- Directive: Identify every line in the records below that contains the string "Click" and copy each of those lines. Letter case counts.

- Entries:

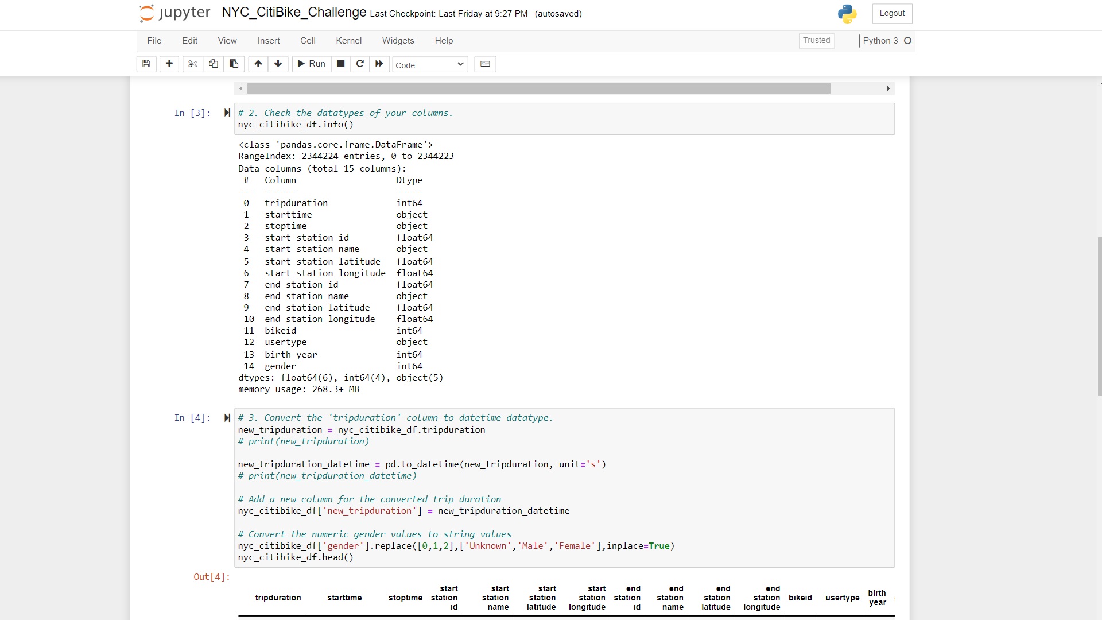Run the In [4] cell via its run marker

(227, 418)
--
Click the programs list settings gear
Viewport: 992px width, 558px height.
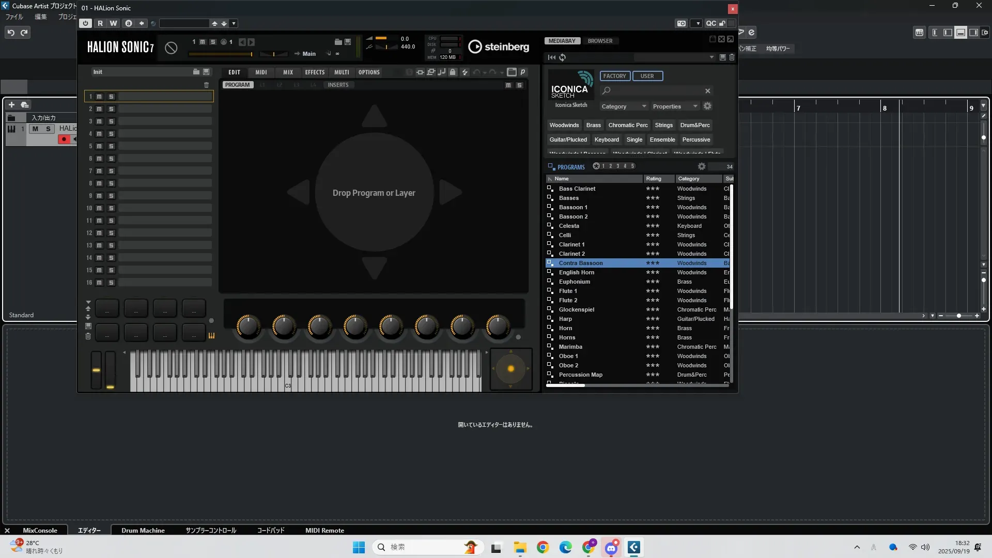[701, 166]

- Reply to the task:
Click the programs list settings gear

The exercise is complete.